Exploratory Mode BETA
MCP_MODE=layered — 3 tools — ~500 tokens
Exploratory Mode uses progressive disclosure. The LLM loads context about the API incrementally — it does not need to know all 46 endpoints upfront. Three tools work together in sequence.
discover
Returns available domains and their actions. Without a domain argument, returns all 7 domains with action name lists. With a domain argument, returns full action details including method, description, and parameters.
discover()
→ 7 domains: digital_twins, workspaces, brand_voice, audience, content, image, usage
discover(domain="usage")
→ domain: usage
→ actions: list_usage_types, get_workspace_quotas, get_workspace_quota
(each with method, description, and parameter list)query
Executes a single API call by specifying domain, action, and parameters.
query(domain="usage", action="get_workspace_quotas", params='{"workspace_id": "ws-123"}')
→ { "words_used": 12400, "words_limit": 50000, ... }compare
Executes multiple queries concurrently and returns all results in order. This saves round-trips for tasks that need data from several sources at once.
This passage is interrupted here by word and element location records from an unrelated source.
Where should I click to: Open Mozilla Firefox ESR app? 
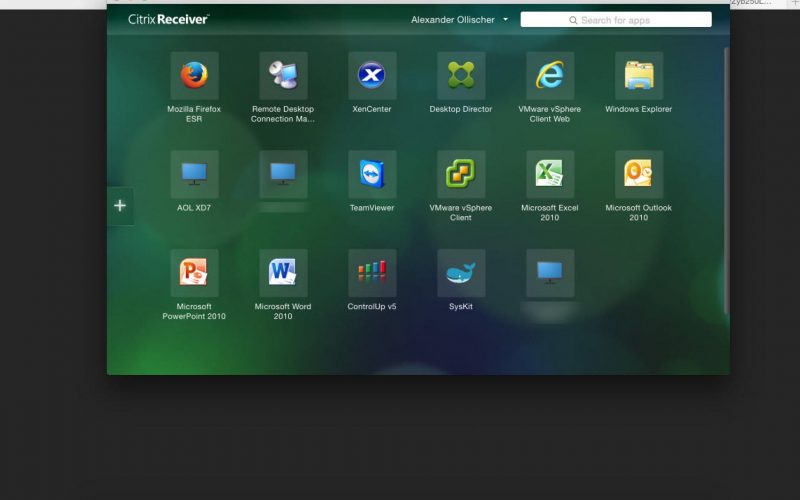[194, 76]
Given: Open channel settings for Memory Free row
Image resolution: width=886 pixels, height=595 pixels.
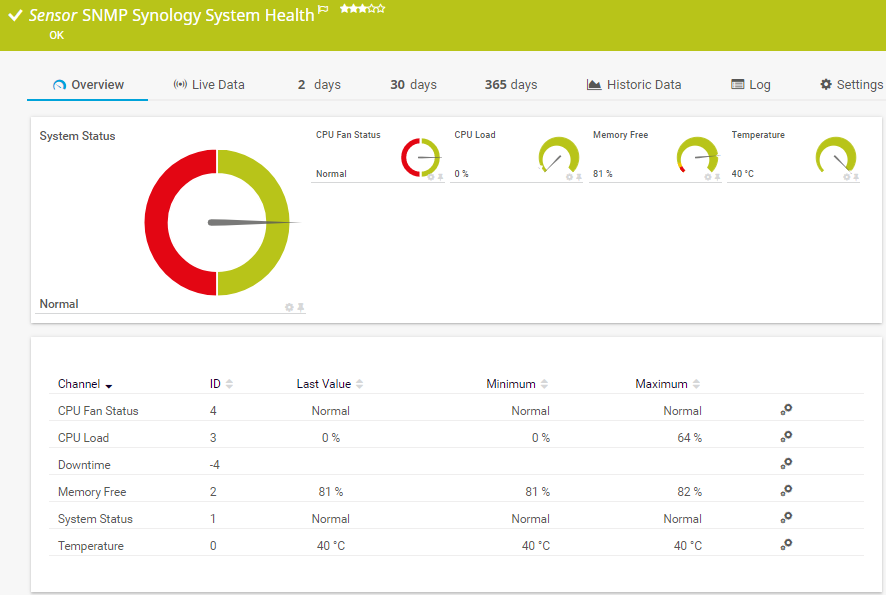Looking at the screenshot, I should coord(786,490).
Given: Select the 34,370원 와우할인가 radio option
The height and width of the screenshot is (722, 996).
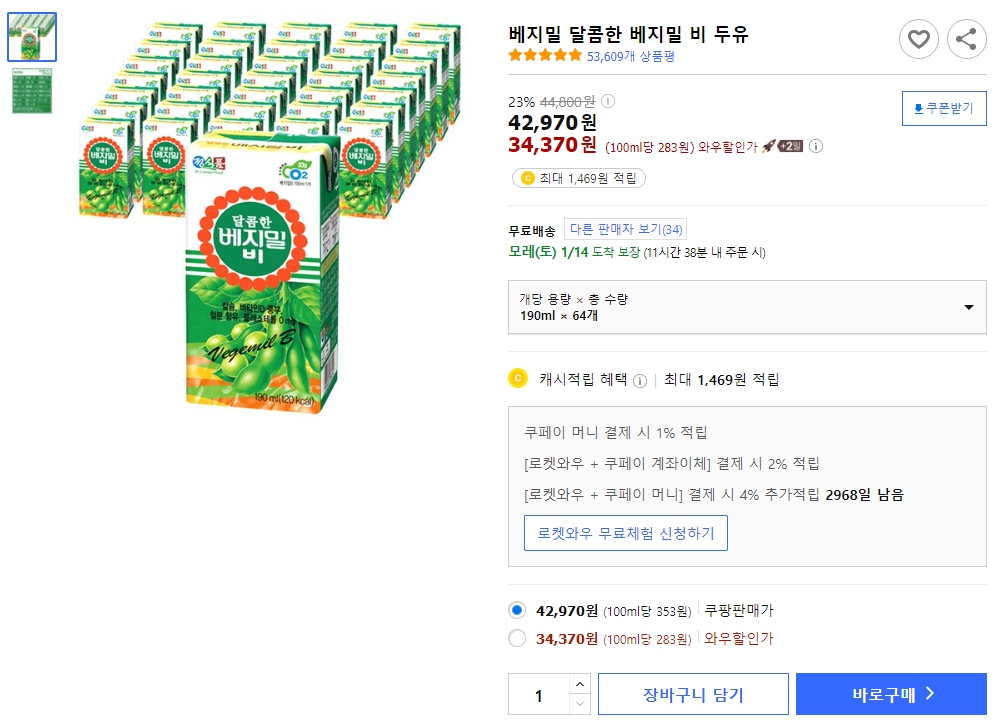Looking at the screenshot, I should point(518,639).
Up to 5 queries run in parallel. If one query fails, the others still complete — partial failure is handled gracefully.
compare(queries='[
{"label": "Team A", "domain": "usage", "action": "get_workspace_quotas",
"params": {"workspace_id": "ws-1"}},
{"label": "Team B", "domain": "usage", "action": "get_workspace_quotas",
"params": {"workspace_id": "ws-2"}}
]')
→ [
{"label": "Team A", "status": "ok", "data": {...}},
{"label": "Team B", "status": "ok", "data": {...}}
]A Typical Exploratory Flow
discover() → 7 domains
discover(domain="brand_voice") → 8 actions with params
query(domain="brand_voice",
action="list_brand_voices",
params='{"workspace_id":"ws-123"}')
→ list of brand voices
compare(queries=[...]) → side-by-side results for multiple workspacesSecurity
All modes enforce the same security model: authentication via OAuth, input validation, and rate limiting through nf-gateway.
Configuring Modes
MCP_MODE selects which tools are registered at startup. The mapping is:
MCP_MODE | Registers |
|---|---|
tools | 46 traditional tools |
code | search_api + execute_code |
layered | discover + query + compare |
smart | All 5 of the above alternative tools (no traditional tools) |
all | All 51 tools (traditional + both alternative sets) |
smart is the highest-efficiency choice for production use when full flexibility isn't needed. all is the default and gives the LLM every available option.
See the Setup page for how to configure MCP_MODE.